Siddharth's Paths

Since we want the grasshopper to reach the line $x = 36$ , we could ignore the ordinates of its motion. Hence, the problem is reduced to finding the number of ways for the grasshopper to jump $6$ or $9$ steps to the right, which is similar to finding the number of orderings of a sum of $6s$ and $9s$ to form $36$ . We break the problem into cases.

(To make it clear, the top number of the binomial coefficient represents the number of addends; the bottom number gives the number of $6s$ in the sum. This could be done, WLOG, for the number of $9s$ , as the numbers appear repeatedly in the sum, and the binomial coefficients will give similar results.)

CASE 1: Grasshopper jumps from $(m, n)$ to $((m + 6), (n + 9))$ at all times.

This is similar to ordering $\frac {36} {6} = 6$ $6s$ , which could be done in $\binom {6} {6} = \frac {6!} {6! 0!} = 1$ way.

CASE 2: Grasshopper jumps from $(m, n)$ to $((m + 6), (n + 9))$ at some instances, OR to $((m + 9), (n + 6))$ at others.

This is similar to ordering however many $6s$ and $9s$ can be fitted to make $36$ . But the LCM of $9$ and $6$ is $18$ ; hence, $3$ $6s$ can be replaced by $2$ $9s$ , and indeed $36 = 2 \times 9 + 3 \times 6$ . For this case, $3$ $6s$ and $2$ $9s$ can be ordered in $\binom {5} {3} = \frac {5!} {3! 2!} = 10$ ways.

CASE 3: Grasshopper jumps from $(m, n)$ to $((m + 9), (n + 6))$ at all times.

We now use $\frac {36} {9} = 4$ $9s$ , which could be done in $\binom {4} {0} = \frac {4!} {0! 4!} = 1$ way.

Therefore, the grasshopper can jump from the origin to the line $x = 36$ in $\boxed {1 + 10 + 1 = 12}$ ways.

Let the grasshopper takes a steps of type-1 and b steps of type-2.

Therefore, 6a + 9b = 36.

a = 6, b = 0 (1 way)

a = 3, b = 2 (in any order, hence 10 ways)

a = 0, b = 4 (1 way). Hence 12 different paths.

The question can be posed as: "How many different ways can you go up a flight of stairs of length 36 steps taking only 6 or 9 steps at a time?". Dividing all the values by 3, the question becomes "How many different ways can you go up a flight of stairs of length 12 steps taking only 2 or 3 steps at a time?".

This is a recursion problem, in which F (n+3) = F (n+1) + F (n), where F (n) is the number of ways to reach step "n".

Using this formula, there are 0 ways to get to the 1st step, 1 way to get to the 2nd step, 1 way to get to the 3rd step, (0+1=1) way to get to the 4th step, (1+1=2) ways to get to the 5th step, and so on so forth.

The number of ways to reach the 1st - 12th steps in order is: 0, 1, 1, 1, 2, 2, 3, 4, 5, 7, 9, 12 Thus, our answer is 12.

We can reduce the problem to using jumps of (m+3, n+2) and (m+2, n+3) to get to x = 12. Using binomial coefficients and counting possible paths, we get 1+ 10+ 1 = 12 possible ways.

Let's just look at the m part of the options, as we only care about how far the grasshopper is x-wise.

> [COLLECTED MATERIAL]:
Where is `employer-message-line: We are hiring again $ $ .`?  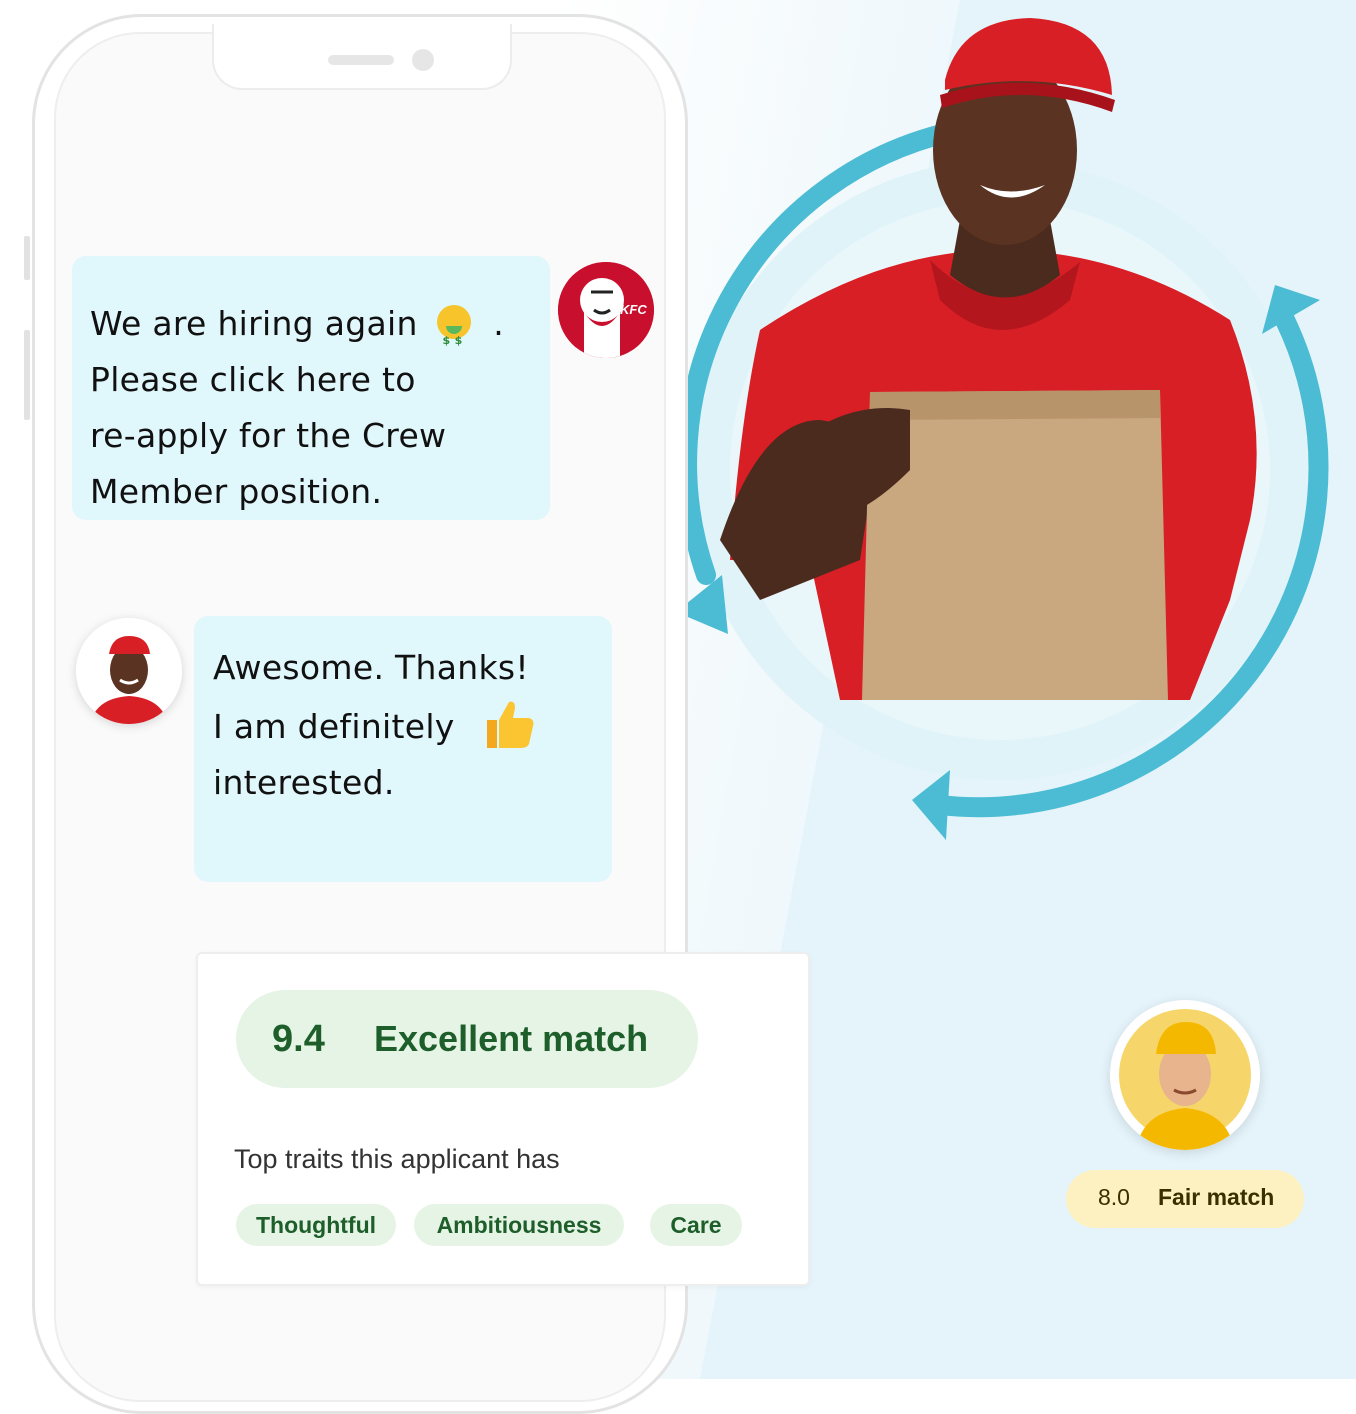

> [WHAT YOU WILL DO]:
• A. Using the Siddharth's Paths text, decide whether each statement agrees with it: (i) In the mixed case, three 6s and two 9s can be ordered in 10 ways. (ii) Dividing all values by 3 turns the problem into climbing 12 stairs taking 2 or 3 steps at a time. (iii) The recursion gives 1 way to reach the 1st step. Answer yes or no for each, and quote the deciding words of the text.
• B. Restate word for word the part of the Siddharth's Paths text from "CASE 2: Grasshopper" up to and including "6a + 9b = 36.".
The material shown is separate from the Siddharth's Paths text.

> [SOLUTIONS TO THE EXERCISE]:
• A.
(i) Yes: "$3$ $6s$ and $2$ $9s$ can be ordered in $\binom {5} {3} = \frac {5!} {3! 2!} = 10$ ways"
(ii) Yes: "a flight of stairs of length 12 steps taking only 2 or 3 steps at a time"
(iii) No: "there are 0 ways to get to the 1st step"

• B.
CASE 2: Grasshopper jumps from $(m, n)$ to $((m + 6), (n + 9))$ at some instances, OR to $((m + 9), (n + 6))$ at others.

This is similar to ordering however many $6s$ and $9s$ can be fitted to make $36$ . But the LCM of $9$ and $6$ is $18$ ; hence, $3$ $6s$ can be replaced by $2$ $9s$ , and indeed $36 = 2 \times 9 + 3 \times 6$ . For this case, $3$ $6s$ and $2$ $9s$ can be ordered in $\binom {5} {3} = \frac {5!} {3! 2!} = 10$ ways.

CASE 3: Grasshopper jumps from $(m, n)$ to $((m + 9), (n + 6))$ at all times.

We now use $\frac {36} {9} = 4$ $9s$ , which could be done in $\binom {4} {0} = \frac {4!} {0! 4!} = 1$ way.

Therefore, the grasshopper can jump from the origin to the line $x = 36$ in $\boxed {1 + 10 + 1 = 12}$ ways.

Let the grasshopper takes a steps of type-1 and b steps of type-2.

Therefore, 6a + 9b = 36.